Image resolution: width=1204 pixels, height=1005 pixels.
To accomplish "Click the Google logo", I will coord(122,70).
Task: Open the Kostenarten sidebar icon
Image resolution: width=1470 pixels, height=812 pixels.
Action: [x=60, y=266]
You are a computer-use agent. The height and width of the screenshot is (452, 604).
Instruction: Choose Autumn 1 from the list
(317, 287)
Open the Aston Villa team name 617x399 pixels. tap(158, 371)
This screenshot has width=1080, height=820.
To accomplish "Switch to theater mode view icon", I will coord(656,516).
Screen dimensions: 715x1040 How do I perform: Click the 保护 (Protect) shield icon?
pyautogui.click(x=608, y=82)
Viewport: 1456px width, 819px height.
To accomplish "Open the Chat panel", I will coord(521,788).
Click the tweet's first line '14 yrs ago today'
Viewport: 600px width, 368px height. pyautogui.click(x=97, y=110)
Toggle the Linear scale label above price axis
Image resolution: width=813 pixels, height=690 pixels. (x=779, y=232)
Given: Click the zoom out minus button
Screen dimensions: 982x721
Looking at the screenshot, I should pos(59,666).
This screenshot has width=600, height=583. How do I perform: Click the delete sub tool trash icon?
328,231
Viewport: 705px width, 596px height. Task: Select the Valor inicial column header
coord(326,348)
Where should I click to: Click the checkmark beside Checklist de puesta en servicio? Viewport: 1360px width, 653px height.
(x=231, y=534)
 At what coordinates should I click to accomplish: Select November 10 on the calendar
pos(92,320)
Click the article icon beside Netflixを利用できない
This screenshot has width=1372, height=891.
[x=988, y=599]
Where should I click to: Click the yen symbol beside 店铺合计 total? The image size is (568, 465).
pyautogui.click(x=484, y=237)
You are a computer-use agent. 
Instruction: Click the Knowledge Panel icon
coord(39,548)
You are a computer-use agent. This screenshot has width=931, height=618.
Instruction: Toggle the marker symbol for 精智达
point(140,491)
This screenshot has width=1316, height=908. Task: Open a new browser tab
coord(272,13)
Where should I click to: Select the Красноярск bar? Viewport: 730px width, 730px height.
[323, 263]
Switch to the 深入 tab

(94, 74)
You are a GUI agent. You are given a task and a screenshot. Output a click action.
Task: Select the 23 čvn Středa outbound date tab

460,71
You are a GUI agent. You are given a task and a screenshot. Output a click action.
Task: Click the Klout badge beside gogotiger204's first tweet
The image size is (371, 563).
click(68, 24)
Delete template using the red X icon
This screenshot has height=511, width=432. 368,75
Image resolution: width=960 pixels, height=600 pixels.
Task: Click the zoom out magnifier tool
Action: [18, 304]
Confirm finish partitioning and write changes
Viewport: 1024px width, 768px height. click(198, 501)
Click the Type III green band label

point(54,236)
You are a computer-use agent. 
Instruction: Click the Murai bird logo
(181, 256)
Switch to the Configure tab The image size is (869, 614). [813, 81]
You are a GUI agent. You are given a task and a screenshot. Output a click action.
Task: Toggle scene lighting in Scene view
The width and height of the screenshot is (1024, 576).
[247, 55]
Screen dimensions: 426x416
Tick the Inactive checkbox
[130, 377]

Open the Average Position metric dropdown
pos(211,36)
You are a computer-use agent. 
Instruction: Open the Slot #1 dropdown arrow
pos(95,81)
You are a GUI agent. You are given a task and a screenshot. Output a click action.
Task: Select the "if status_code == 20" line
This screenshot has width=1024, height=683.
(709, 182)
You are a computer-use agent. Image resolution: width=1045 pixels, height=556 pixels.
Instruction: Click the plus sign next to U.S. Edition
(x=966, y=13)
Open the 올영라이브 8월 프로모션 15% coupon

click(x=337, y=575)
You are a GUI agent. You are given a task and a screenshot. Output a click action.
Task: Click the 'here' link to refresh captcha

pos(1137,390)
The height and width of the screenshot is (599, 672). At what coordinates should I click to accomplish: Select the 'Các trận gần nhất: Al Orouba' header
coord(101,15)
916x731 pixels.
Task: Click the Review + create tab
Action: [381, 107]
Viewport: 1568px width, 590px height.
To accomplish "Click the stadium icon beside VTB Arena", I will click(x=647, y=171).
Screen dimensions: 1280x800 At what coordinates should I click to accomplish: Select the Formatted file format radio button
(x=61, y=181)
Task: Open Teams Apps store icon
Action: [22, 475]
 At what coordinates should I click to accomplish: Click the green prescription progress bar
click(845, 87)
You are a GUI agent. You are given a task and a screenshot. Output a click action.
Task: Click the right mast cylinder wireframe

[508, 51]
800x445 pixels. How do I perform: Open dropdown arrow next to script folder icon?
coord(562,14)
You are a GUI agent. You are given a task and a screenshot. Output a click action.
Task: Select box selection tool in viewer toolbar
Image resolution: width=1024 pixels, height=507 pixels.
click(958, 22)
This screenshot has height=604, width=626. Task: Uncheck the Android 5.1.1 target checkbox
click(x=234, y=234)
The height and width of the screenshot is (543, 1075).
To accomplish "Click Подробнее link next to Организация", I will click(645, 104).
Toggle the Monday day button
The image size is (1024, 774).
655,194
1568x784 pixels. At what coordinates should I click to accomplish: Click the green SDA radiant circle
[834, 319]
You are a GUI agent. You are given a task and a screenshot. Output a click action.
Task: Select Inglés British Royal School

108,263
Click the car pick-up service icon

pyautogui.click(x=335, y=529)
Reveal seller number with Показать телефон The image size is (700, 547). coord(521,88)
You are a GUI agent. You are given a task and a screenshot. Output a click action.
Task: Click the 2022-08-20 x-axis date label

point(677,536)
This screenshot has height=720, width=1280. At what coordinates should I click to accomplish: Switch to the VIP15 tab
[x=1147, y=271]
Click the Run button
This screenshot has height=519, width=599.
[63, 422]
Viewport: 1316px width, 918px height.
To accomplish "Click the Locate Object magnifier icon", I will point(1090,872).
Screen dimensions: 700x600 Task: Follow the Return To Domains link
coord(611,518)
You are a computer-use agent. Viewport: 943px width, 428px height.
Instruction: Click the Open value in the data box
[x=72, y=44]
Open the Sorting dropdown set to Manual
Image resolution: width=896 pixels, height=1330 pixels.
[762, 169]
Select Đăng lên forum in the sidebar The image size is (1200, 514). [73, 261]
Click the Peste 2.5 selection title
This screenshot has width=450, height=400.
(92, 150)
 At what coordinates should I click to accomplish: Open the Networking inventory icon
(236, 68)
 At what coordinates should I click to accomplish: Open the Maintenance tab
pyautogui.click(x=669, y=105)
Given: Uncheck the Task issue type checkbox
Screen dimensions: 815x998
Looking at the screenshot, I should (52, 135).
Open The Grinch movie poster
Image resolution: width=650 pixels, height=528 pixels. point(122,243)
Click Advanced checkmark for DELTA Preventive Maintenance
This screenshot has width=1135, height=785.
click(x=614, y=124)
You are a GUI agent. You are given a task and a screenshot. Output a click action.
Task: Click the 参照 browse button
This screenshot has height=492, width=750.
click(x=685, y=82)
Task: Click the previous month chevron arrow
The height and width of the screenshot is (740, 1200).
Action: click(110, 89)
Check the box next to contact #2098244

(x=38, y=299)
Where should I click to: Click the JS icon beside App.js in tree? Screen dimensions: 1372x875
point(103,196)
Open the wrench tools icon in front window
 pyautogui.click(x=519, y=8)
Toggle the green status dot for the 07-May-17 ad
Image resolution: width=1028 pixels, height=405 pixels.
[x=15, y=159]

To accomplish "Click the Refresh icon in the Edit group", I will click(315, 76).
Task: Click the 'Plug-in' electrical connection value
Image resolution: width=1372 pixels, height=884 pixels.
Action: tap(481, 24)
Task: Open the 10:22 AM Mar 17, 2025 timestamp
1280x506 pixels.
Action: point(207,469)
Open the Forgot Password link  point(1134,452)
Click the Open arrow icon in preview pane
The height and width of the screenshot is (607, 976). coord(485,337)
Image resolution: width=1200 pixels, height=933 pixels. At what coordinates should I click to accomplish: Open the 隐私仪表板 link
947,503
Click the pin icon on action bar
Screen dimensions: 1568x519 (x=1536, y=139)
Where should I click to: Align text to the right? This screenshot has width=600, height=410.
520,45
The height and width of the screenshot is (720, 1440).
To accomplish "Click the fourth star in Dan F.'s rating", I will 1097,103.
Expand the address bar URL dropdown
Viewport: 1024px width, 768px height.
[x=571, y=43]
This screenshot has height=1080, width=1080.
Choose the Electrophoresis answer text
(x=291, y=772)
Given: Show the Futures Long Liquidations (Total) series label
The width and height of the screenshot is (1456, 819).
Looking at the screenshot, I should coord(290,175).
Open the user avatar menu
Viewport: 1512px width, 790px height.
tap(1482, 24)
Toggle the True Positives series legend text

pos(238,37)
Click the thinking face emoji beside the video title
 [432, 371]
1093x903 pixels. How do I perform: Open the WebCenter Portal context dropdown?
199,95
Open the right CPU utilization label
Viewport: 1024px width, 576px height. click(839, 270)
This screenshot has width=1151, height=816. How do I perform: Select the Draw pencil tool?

How to complete this task = Go through the entries and report every line with the string "computer".

Solved exercise =
You are a computer-use agent. The height and width of the screenshot is (452, 604).
You are a computer-use agent. 
You are a computer-use agent. This screenshot has width=931, height=618.
You are a computer-use agent. 
You are a computer-use agent. 
You are a computer-use agent. Image resolution: width=1045 pixels, height=556 pixels.
You are a computer-use agent. Viewport: 943px width, 428px height.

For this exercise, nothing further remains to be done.